1. Severe reduction in opportunities available to citizens to input into MoEF (and GOI) decisions, and in the seriousness with which MoEF considers such inputs;

2. Decline in the ability and willingness of MoEF to ensure that 'development' processes and projects (e.g. in hydro-power and infrastructure) are oriented towards integrating environmental and social concerns.

3. Declining emphasis on improving regulation and regulatory mechanisms, and instead pushing for 'voluntary' and 'market based' instruments.


Examples of the above (which have been clearly pointed out to the government) include:

1. The notification of the Biological Diversity Rules 2004: These Rules notified under the Biological Diversity Act 2002, are scientifically unsound, considerably undermine the role of local communities in safeguarding biodiversity and traditional knowledge, and have completely ignored the very many sound inputs provided by NGOs and activists when the draft Rules were first put out by MoEF. These Rules actually dilute the spirit and letter of the Act, which in any case was not fully adequate in its provisions regarding conservation, sustainable use, and equity.

- **DATA SEGMENT**
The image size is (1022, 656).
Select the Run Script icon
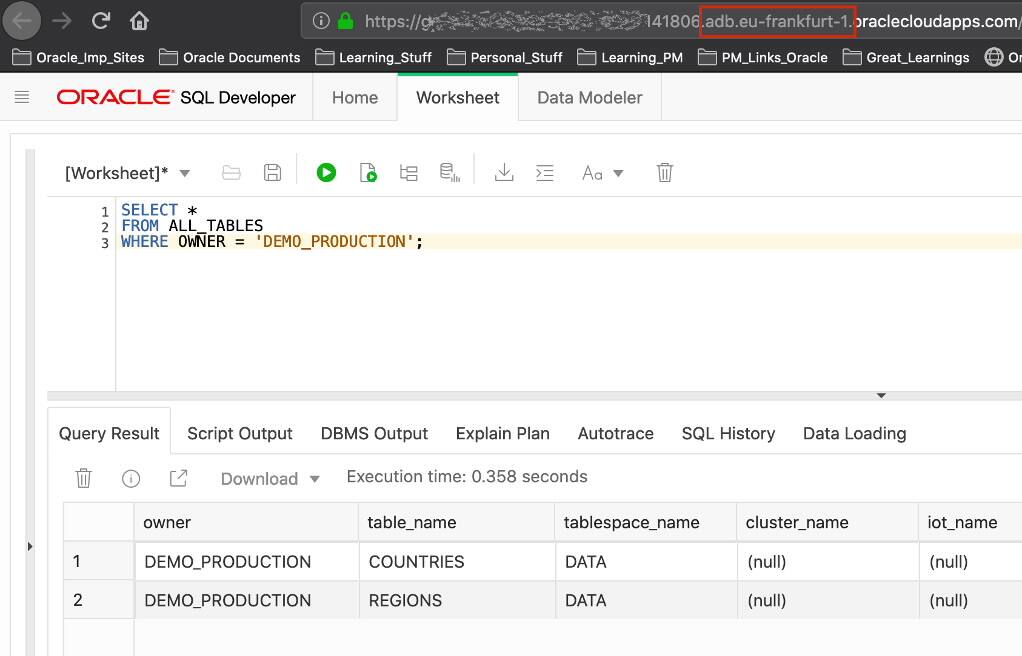[368, 172]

- **TASK INSTRUCTIONS**
Continue the critique of the Ministry of Environment and Forests from the point where it stops, starting after its last sentence.

- **EXERCISE RESPONSE**
2. The dilution of notifications under the Environment Protection Act: Over the last few years MoEF has considerably reduced the scope and weakened the provisions of various notifications and rules under the Environment Protection Act 1986. The promulgation of this comprehensive Act had in 1986 indicated that the government was committed to environmental conservation, and towards making development projects sustainable. However, a series of dilutions (about 30 in all!) have considerably weakened various notifications under the Act. The dilutions include: (in the case of the Environment Impact Assessment notification) public hearings being dropped for projects such as the widening of highways and mining leases for major minerals under 25 ha.; (in the case of Coastal Regulation Zone notification) allowing Special Economic Zones, effluent treatment plants, industrial salt pans, and the mining of atomic minerals in coastal areas. These dilutions have significant impacts. For instance, in the case of the mining projects, Indian Bureau of Mines data shows that almost 50% of the mining leases for major minerals are below 25 ha (and they add up to tremendous environmental and social destruction).
Simultaneous to these dilutions, regulatory norms are being eased for developmental projects and industries. A MoEF press release in June this year on "good practices" to be adopted to facilitate 'expeditious decision making' stated that no application (for clearance) will be rejected on procedural grounds alone. This could mean that applicants could get clearance even when they provide incomplete and inadequate information.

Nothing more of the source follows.